▶ **Problem requirements**
Duplicate the part of the data that opens with the first line and closes with the line containing "coordinates (46, 229).", both ends included.

▶ **Task data**
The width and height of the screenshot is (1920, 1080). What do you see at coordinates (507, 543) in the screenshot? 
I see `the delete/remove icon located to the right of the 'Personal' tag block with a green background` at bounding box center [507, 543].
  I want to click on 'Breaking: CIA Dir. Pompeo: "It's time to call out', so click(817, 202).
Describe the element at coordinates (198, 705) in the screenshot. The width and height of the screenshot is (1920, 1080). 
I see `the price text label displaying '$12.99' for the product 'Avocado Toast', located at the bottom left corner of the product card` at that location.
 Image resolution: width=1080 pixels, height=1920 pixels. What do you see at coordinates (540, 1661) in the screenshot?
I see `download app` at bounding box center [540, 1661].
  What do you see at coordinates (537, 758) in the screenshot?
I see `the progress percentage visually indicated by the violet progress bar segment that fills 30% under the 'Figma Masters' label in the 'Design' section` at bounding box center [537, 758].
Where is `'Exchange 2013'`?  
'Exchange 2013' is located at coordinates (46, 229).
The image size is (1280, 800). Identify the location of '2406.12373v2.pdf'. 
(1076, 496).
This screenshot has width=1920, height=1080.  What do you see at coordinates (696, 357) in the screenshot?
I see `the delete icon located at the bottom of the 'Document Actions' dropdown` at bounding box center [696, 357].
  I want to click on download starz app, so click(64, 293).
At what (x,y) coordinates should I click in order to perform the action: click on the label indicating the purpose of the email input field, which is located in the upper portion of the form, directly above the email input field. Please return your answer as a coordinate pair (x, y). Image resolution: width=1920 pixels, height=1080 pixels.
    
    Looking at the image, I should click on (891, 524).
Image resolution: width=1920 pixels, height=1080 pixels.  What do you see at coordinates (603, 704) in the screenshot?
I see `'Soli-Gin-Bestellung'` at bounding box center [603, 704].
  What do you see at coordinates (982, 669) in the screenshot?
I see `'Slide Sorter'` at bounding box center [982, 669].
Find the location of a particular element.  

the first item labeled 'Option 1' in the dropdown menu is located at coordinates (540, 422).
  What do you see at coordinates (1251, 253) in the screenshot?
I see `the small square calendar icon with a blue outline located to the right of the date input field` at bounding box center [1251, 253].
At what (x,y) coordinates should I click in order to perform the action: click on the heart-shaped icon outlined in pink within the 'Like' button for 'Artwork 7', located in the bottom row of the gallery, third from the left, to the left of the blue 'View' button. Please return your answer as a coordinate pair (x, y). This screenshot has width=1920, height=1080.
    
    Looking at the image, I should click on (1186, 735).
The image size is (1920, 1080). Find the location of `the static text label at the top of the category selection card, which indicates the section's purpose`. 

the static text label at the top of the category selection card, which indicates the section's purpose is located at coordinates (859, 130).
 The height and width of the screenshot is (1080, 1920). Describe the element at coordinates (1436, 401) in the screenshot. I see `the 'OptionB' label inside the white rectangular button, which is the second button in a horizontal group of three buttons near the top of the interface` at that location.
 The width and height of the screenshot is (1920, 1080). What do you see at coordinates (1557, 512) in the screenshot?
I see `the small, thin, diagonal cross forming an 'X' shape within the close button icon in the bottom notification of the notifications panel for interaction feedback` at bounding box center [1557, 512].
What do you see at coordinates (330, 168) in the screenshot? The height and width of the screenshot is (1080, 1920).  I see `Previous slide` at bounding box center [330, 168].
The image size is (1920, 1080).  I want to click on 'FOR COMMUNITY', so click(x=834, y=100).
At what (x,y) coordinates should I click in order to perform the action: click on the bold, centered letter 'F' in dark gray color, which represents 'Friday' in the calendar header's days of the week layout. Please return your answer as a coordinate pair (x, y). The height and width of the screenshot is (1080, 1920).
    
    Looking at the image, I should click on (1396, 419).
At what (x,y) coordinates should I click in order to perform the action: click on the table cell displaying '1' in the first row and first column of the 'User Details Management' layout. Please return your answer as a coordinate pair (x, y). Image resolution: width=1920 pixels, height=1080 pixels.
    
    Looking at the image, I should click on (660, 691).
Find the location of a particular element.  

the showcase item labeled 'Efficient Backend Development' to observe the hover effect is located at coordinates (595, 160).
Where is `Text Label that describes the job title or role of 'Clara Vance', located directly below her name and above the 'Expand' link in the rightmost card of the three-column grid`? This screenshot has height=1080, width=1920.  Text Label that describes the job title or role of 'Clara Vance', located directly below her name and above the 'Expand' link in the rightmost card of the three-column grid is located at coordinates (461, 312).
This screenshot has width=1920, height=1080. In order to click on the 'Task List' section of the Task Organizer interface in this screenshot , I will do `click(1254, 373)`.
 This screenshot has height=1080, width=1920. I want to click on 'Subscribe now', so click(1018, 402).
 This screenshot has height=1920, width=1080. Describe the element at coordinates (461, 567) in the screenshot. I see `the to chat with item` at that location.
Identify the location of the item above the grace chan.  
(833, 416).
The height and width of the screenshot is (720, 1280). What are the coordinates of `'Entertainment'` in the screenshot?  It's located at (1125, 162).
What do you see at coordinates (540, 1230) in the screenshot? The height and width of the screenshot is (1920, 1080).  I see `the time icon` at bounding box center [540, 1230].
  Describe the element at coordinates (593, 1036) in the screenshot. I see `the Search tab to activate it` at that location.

▶ **Finished exercise**
The width and height of the screenshot is (1920, 1080). What do you see at coordinates (507, 543) in the screenshot? 
I see `the delete/remove icon located to the right of the 'Personal' tag block with a green background` at bounding box center [507, 543].
  I want to click on 'Breaking: CIA Dir. Pompeo: "It's time to call out', so click(817, 202).
Describe the element at coordinates (198, 705) in the screenshot. The width and height of the screenshot is (1920, 1080). 
I see `the price text label displaying '$12.99' for the product 'Avocado Toast', located at the bottom left corner of the product card` at that location.
 Image resolution: width=1080 pixels, height=1920 pixels. What do you see at coordinates (540, 1661) in the screenshot?
I see `download app` at bounding box center [540, 1661].
  What do you see at coordinates (537, 758) in the screenshot?
I see `the progress percentage visually indicated by the violet progress bar segment that fills 30% under the 'Figma Masters' label in the 'Design' section` at bounding box center [537, 758].
Where is `'Exchange 2013'`?  
'Exchange 2013' is located at coordinates (46, 229).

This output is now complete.